Exercise goal: Lines from the top of the entries through the line that has "Given: Click the monitor icon in top toolbar" must be duplicated exactly, and no others.

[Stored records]
● ● ● ● ● ● ●
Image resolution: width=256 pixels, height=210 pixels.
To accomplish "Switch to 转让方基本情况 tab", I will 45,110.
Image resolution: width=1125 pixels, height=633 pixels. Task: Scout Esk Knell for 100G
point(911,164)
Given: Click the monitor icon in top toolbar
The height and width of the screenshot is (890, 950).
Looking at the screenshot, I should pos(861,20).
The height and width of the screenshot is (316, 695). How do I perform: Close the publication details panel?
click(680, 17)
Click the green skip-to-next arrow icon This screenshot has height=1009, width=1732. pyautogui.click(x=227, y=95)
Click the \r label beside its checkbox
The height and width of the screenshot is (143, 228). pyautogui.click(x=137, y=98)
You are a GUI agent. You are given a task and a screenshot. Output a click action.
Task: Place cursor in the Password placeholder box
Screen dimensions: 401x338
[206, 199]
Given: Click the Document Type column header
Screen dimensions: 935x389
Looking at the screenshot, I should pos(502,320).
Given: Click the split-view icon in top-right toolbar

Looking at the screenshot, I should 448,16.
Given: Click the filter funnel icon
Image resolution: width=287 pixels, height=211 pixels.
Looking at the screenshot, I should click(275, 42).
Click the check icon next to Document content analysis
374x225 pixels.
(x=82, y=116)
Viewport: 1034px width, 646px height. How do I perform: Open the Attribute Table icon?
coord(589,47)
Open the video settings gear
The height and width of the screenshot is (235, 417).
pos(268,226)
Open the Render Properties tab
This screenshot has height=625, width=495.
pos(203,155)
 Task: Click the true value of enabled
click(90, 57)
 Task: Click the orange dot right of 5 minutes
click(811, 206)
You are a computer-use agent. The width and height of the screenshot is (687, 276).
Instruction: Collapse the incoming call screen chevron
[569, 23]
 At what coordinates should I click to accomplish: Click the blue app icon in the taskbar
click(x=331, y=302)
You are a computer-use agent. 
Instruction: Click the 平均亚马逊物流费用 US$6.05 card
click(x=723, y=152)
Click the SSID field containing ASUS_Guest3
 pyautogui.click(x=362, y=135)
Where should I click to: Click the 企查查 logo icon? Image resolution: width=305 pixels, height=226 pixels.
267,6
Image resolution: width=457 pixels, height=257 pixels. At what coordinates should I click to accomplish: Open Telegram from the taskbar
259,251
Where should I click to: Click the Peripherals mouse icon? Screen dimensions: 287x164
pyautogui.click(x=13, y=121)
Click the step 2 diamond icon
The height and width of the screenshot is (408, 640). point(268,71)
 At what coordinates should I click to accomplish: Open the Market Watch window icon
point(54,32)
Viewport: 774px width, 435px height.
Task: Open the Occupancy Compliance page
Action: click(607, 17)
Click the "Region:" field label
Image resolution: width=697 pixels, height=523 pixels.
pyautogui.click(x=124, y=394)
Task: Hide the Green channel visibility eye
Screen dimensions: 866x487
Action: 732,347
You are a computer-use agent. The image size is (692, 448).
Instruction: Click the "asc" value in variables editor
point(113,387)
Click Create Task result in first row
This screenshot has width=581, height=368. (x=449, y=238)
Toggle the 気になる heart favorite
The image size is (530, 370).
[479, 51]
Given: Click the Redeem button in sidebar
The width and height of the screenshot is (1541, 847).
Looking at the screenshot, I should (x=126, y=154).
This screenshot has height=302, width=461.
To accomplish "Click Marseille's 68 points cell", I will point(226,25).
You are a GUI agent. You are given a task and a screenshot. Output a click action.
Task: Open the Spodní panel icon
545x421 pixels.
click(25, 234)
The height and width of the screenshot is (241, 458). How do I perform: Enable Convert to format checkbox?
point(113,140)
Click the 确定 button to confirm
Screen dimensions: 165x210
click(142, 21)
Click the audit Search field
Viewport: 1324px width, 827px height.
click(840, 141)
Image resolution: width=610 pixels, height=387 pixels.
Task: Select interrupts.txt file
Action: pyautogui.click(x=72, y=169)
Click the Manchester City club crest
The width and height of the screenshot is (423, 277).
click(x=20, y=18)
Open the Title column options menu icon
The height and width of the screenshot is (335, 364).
● ● ● ● ● ● ●
Output:
Image resolution: width=256 pixels, height=210 pixels.
To accomplish "Switch to 转让方基本情况 tab", I will 45,110.
Image resolution: width=1125 pixels, height=633 pixels. Task: Scout Esk Knell for 100G
point(911,164)
Given: Click the monitor icon in top toolbar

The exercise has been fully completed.